I stood at the edge once more. To stand at the lip never fails to put butterflies in my stomach. As I pushed off, I recognized the metaphor in my act. I was taking the plunge: jumping into something new, leaving the past behind. As I sailed through the air, my mind emptied of all of these thoughts. My mind was clear, empty of all the apprehension that I feel regarding the closing of my service. For one second, there was no vacillation. No premature nostalgia. Just the feeling of weightlessness as my body hurled past the falling water, then splash.

The rest of the day was spent relaxing on the late afternoon beach. As I lay in the sand, I thought about the weekends spent in the library that this fall would inevitably bring. While I am really looking forward to law school, I especially appreciated the beach at that moment. God only knows the next time I’ll be able to just hop on a bus for the weekend and wind up on a tropical beach.

That night, I took my third and final shower. Sand fell off my body and gathered in the corners of the basin. So much of my life in Costa Rica revolves around sand, sunscreen, heat, sweat, open air houses and being outdoors.
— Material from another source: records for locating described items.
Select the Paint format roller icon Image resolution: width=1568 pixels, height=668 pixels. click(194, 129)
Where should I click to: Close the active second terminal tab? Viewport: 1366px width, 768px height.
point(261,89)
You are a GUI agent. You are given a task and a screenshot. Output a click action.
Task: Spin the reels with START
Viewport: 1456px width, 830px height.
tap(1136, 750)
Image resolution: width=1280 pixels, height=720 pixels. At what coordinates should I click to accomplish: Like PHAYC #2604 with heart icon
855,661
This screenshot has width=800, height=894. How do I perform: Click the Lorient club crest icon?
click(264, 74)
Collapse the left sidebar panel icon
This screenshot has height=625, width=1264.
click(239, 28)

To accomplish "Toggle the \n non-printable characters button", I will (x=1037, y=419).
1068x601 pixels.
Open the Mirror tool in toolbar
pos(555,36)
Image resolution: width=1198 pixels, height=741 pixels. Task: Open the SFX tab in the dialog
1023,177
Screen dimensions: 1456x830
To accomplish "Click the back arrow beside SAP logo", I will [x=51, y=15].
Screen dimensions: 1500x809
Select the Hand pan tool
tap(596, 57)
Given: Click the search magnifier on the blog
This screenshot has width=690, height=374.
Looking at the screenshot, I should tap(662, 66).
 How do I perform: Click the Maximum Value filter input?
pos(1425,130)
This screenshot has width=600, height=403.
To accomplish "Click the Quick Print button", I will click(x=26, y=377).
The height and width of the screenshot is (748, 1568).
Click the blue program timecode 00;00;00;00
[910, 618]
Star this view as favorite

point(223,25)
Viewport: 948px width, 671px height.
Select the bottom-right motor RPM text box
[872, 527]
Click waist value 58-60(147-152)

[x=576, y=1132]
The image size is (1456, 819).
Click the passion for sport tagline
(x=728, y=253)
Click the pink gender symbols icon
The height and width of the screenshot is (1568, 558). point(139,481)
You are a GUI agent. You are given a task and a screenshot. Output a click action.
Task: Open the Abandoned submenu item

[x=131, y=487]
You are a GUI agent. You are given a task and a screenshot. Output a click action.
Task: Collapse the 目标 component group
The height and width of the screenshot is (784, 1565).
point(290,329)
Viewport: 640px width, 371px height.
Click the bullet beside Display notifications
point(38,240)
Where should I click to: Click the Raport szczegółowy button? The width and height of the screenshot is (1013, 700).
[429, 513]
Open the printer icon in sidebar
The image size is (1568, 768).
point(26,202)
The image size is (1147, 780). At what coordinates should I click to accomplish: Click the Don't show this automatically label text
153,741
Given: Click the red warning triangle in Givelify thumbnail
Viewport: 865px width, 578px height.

I thought about the enclosed showers I’ll be taking back home in the enclosed homes. Everything here is open: houses, doors, windows, families. Ticos live truly open lives. While this has oftentimes frustrated me and denied me of the privacy that I, as an American, need, it has taught me something. Ticos are open and happy. So as I stepped out of my open shower, I thought about my future in New York. I’ll be studying, working, and probably stressing way more than necessary. With all that going on, I should probably refrain from closing myself off. I’m going to try and be more open.

I am now back in my site, where the apprehension and goodbyes continue. Yesterday, I watched Casey say goodbye to the Albergue kids, then said goodbye to him myself. It really is ending. Knowing that only a handful of days separate me from my flight out, I’ve continued to take note of and appreciate the meaning in the little things, the way I did in Montezuma.

This very well may be the last blog that I write from Costa Rica. Knowing this, I must acknowledge the joy that writing the blog has provided me. I hope that you, my readers, have gotten something out of it as well. See you all when I get home.